Arriving in Canada was like meeting an old friend; albeit a very frigid one: it was about -18 Celsius. I gasped for air as soon as I crossed the doors of the terminal towards the taxi. We drove past stores like Loblaw’s, Metro, Tim Horton’s, Canadian Tire, all of which brought back so many memories of the time we lived in Toronto.

That evening, quite a lot of people were skating along the Rideau Canal, which runs across the city and freezes in winter. Considerably fewer people were jogging along the canal’s path. I thought to myself “Would I be able to endure the harsh Canadian winter? Probably not, I’d miss the sunny climes I’m used to.” But I’m proud to say that I survived a whole week unscathed.

It's cold!

Our mission in Ottawa was to renew our American visas. Yes, I did say American. You see, the renewal process is started and approved in the US but the cherry of the pie, the actual visa stamp, is obtained at any American Consulate around the world. We chose Ottawa because it was convenient.

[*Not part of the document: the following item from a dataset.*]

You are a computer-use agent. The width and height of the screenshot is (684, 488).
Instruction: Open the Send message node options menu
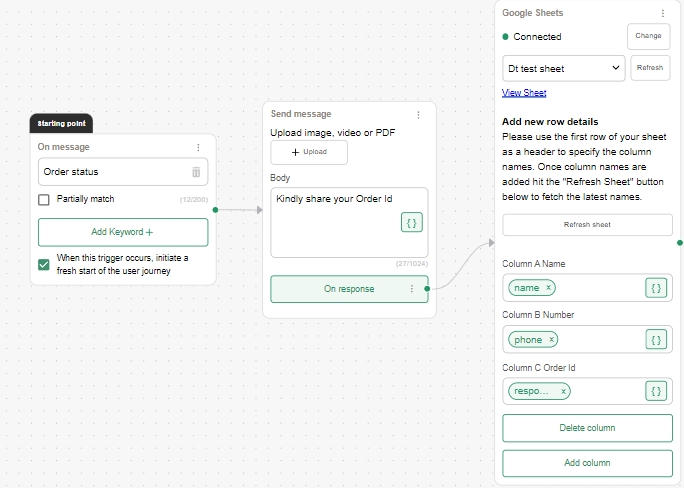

For security reasons, you’re not allowed to bring bags, cameras, phones, etc, into the Consulate building. We took nothing but the clothes on our backs and the documents we needed. I put my gloves, pashmina, wool hat and parka through the scanner. A female security guard took my parka, checked the pockets and removed two highly dangerous articles that could potentially pose a security risk: my travel-size lip gloss and chewing gum. She foiled the Chewing Gum Plot.  I was not allowed to bring these items inside and had to pick them up on the way out.

We ate poutine, the quintessential Canadian comfort food, to fortify ourselves against the cold. We found a place called Poutinerie that serves basic poutine with many different toppings. We tried it topped with caramelized onions, peas and mushrooms; pulled pork and bacon and the traditional one, which was my favourite.

Traditional poutine

 

One afternoon, I visited the National Gallery of Canada (or Musée des beaux-arts du Canada for those who live across the river in Quebec.)  I did what I always do at art museums: look at the date of birth (and death, if he or she is not contemporary) of each artist and calculate their age. And if they died young, I feel sorry for them. I seem to spend more time doing that than looking at their work. I wonder why.

I’ve always found Tim Horton’s coffee revolting (although their doughnuts are the best in the world.) But I changed my mind after that last cup of coffee I had at the airport at 5 am before our flight home. Sean ordered a double-double for me and a whole new vista opened up: it was actually quite good.  As it happens, I’d been doing it all wrong. Too bad we were about to leave the country.